* _PASSAGE GIVEN_
_ _ _

But is it really so alien? Cheong points out that despite our inclination to disbelief and ridicule, hereditary succession is alive and well. Corporate power and even the leadership of major churches in South Korea are still typically passed from fathe
r to son. Hereditary succession and even primogeniture still dictate not just ownership but leadership of major business enterprises the world over, even in the presumably enlightened districts of the media, whether such an enterprise is the vast conservative empire of Rupert Murdoch or the esteemed liberal New York Times. Americans elected the son of President George H. W. Bush to serve for two terms, and may be casting votes for another Bush in 2016. There are still enthusiasts who long for another Kennedy to emerge from a new crop at Hyannis Port and pick up the torch. The current president of the Republic of Korea (South Korea), Park Geun Hye, is the eldest child of the nation’s former dictatorial leader Park Chung Hee, who ruled from 1961 until his assassination in 1979, and who is still more highly regarded than any of the presidents who have followed. There is no doubt that his daughter’s election in 2011 resulted in large part because of nostalgia for her father’s rule.

_ _ _

Interface element entries
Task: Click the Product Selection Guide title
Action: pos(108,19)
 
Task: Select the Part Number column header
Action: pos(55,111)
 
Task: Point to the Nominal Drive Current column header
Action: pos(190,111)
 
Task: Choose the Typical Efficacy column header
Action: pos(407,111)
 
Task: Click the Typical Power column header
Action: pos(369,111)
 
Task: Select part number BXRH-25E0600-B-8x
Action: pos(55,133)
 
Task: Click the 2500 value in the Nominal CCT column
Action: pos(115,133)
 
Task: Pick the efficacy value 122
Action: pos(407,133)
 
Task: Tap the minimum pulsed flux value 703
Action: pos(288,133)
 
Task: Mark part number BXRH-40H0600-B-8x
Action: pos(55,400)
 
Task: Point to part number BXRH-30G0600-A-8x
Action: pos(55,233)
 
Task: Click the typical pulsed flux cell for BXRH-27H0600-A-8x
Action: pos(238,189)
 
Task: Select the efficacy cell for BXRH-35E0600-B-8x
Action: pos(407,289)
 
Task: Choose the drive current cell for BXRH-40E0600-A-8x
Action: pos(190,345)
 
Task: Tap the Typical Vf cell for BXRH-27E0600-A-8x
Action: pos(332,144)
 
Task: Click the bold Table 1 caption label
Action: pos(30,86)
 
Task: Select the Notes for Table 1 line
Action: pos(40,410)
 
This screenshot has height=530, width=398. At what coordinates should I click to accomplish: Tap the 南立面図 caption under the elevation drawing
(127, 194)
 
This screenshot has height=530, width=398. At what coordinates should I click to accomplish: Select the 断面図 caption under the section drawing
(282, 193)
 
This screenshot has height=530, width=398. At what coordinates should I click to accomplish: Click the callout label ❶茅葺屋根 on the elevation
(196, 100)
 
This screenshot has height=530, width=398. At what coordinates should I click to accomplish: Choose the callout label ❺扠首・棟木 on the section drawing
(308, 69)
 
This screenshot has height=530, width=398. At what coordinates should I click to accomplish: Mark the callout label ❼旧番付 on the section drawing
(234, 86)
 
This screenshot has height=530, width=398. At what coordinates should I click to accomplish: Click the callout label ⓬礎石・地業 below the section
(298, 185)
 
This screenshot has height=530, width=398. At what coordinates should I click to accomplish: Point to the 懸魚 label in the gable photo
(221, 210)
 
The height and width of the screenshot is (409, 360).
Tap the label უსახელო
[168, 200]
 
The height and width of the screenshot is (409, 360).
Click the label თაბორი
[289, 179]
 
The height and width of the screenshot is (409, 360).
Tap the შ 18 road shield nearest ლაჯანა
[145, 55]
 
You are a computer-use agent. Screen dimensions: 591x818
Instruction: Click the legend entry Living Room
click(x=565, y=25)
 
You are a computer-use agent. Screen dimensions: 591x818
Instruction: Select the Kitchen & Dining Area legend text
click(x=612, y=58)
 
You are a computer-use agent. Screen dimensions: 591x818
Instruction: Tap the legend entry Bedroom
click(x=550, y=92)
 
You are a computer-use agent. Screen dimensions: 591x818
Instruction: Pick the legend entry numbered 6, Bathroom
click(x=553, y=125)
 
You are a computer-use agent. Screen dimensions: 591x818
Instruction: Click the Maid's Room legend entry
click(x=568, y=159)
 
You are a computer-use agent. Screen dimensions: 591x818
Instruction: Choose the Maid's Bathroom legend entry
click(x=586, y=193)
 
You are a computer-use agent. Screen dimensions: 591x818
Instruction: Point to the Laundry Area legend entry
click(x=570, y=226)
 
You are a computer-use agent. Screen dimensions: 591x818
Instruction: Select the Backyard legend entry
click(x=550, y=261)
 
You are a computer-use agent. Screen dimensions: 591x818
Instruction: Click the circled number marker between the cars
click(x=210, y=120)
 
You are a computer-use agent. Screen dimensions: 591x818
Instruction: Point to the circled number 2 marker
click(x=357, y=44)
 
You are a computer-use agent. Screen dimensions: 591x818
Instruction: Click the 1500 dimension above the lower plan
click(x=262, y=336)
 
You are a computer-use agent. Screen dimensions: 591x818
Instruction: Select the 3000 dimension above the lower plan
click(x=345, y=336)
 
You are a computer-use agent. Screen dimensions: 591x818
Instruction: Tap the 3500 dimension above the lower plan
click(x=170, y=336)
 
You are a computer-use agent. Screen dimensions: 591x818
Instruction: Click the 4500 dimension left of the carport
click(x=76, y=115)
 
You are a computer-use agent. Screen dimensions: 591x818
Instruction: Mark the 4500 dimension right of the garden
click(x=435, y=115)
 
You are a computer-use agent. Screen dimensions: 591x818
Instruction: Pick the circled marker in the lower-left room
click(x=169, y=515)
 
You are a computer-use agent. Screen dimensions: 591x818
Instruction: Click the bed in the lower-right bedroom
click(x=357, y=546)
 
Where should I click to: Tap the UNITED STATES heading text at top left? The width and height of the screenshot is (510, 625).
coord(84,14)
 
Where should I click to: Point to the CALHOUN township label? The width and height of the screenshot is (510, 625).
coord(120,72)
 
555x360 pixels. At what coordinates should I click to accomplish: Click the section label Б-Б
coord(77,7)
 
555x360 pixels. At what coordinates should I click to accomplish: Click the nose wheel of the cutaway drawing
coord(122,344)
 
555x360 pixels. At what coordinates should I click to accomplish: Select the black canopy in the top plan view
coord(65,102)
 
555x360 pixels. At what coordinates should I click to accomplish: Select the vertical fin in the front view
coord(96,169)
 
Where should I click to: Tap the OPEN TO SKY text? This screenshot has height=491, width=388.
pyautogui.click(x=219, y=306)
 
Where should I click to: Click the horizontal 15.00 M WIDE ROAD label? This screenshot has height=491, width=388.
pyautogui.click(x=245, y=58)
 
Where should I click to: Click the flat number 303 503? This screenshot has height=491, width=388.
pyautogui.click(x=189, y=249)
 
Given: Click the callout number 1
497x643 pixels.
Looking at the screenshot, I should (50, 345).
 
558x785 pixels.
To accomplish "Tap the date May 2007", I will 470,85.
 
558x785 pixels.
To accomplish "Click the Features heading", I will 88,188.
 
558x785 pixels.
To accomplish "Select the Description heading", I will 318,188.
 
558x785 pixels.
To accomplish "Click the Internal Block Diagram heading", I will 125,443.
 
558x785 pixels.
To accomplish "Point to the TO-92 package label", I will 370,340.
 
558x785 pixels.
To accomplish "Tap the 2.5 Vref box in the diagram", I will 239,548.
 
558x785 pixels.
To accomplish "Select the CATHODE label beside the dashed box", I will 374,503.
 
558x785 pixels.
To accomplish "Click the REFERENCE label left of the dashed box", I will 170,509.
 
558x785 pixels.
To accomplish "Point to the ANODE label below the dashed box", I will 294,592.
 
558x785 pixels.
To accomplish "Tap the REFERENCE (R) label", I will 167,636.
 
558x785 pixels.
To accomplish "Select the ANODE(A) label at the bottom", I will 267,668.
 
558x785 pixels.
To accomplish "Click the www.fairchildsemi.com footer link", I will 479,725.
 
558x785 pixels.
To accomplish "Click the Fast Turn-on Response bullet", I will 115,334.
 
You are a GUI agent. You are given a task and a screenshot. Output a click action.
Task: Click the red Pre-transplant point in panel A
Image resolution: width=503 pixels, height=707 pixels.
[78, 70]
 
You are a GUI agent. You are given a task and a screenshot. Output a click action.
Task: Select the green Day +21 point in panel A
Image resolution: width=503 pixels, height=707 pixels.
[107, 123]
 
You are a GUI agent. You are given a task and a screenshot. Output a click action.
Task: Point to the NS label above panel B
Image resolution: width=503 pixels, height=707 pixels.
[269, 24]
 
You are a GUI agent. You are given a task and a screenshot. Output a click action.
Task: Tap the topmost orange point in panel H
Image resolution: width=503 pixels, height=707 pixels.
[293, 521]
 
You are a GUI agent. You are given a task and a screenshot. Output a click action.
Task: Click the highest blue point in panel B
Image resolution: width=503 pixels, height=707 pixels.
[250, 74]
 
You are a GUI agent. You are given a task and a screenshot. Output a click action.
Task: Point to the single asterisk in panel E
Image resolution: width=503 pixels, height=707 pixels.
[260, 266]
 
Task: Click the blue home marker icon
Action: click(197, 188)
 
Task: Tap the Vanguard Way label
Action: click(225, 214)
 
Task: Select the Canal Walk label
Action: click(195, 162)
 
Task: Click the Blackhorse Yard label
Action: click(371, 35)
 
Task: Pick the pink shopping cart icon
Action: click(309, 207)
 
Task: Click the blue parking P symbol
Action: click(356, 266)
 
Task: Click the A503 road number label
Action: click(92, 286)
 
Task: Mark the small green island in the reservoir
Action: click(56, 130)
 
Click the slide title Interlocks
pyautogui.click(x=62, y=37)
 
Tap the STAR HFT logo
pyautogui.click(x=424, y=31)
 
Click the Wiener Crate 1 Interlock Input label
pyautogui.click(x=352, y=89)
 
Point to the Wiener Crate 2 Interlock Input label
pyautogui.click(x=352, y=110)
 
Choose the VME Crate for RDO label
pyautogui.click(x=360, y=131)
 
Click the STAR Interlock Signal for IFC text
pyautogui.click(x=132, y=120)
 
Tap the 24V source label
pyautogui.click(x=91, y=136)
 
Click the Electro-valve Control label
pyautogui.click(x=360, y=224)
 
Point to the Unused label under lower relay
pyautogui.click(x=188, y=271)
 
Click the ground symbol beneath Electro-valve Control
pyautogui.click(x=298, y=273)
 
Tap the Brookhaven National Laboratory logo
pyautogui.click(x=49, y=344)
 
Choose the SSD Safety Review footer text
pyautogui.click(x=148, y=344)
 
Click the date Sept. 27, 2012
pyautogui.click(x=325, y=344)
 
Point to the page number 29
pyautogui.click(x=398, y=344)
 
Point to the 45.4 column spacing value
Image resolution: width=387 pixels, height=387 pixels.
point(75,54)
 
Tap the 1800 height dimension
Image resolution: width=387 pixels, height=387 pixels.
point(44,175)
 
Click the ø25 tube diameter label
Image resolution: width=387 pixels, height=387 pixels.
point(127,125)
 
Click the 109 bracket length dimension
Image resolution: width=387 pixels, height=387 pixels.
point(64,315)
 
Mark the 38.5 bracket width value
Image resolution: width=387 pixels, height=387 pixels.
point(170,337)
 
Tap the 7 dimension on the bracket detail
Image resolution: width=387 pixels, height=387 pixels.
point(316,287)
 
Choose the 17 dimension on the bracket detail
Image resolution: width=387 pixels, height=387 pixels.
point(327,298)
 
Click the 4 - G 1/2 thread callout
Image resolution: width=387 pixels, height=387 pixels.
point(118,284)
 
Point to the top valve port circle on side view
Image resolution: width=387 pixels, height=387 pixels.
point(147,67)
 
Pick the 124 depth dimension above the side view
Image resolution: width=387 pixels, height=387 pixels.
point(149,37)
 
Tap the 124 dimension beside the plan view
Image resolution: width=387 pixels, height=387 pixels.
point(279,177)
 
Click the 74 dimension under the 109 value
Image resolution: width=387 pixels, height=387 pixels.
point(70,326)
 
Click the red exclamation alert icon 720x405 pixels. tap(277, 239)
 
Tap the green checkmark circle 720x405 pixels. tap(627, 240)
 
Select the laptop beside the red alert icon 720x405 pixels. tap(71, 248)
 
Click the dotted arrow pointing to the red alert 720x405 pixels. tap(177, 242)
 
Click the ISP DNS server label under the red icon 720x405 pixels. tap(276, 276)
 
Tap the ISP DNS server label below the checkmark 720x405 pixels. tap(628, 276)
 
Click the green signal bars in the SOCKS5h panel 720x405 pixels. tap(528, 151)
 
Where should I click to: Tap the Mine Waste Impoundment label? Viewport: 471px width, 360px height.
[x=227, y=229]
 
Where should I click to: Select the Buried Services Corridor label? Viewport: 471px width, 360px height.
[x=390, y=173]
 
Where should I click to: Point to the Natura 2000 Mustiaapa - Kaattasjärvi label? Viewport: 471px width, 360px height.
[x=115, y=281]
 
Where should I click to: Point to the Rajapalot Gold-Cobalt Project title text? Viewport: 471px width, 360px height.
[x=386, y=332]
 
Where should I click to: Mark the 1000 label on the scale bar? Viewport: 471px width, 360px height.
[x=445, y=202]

_ _ _

* _WRITTEN EXERCISE 1_
Copy out the passage on hereditary succession word for word, in full.
* _WRITTEN EXERCISE 2_
Reproduce the entries between the lines holding "Tap the 7 dimension on the bracket detail" and "point(118,284)", inclusive, with nothing left out or changed.

* _RESPONSE 1_
But is it really so alien? Cheong points out that despite our inclination to disbelief and ridicule, hereditary succession is alive and well. Corporate power and even the leadership of major churches in South Korea are still typically passed from fathe
r to son. Hereditary succession and even primogeniture still dictate not just ownership but leadership of major business enterprises the world over, even in the presumably enlightened districts of the media, whether such an enterprise is the vast conservative empire of Rupert Murdoch or the esteemed liberal New York Times. Americans elected the son of President George H. W. Bush to serve for two terms, and may be casting votes for another Bush in 2016. There are still enthusiasts who long for another Kennedy to emerge from a new crop at Hyannis Port and pick up the torch. The current president of the Republic of Korea (South Korea), Park Geun Hye, is the eldest child of the nation’s former dictatorial leader Park Chung Hee, who ruled from 1961 until his assassination in 1979, and who is still more highly regarded than any of the presidents who have followed. There is no doubt that his daughter’s election in 2011 resulted in large part because of nostalgia for her father’s rule.

* _RESPONSE 2_
Tap the 7 dimension on the bracket detail
Image resolution: width=387 pixels, height=387 pixels.
point(316,287)
 
Choose the 17 dimension on the bracket detail
Image resolution: width=387 pixels, height=387 pixels.
point(327,298)
 
Click the 4 - G 1/2 thread callout
Image resolution: width=387 pixels, height=387 pixels.
point(118,284)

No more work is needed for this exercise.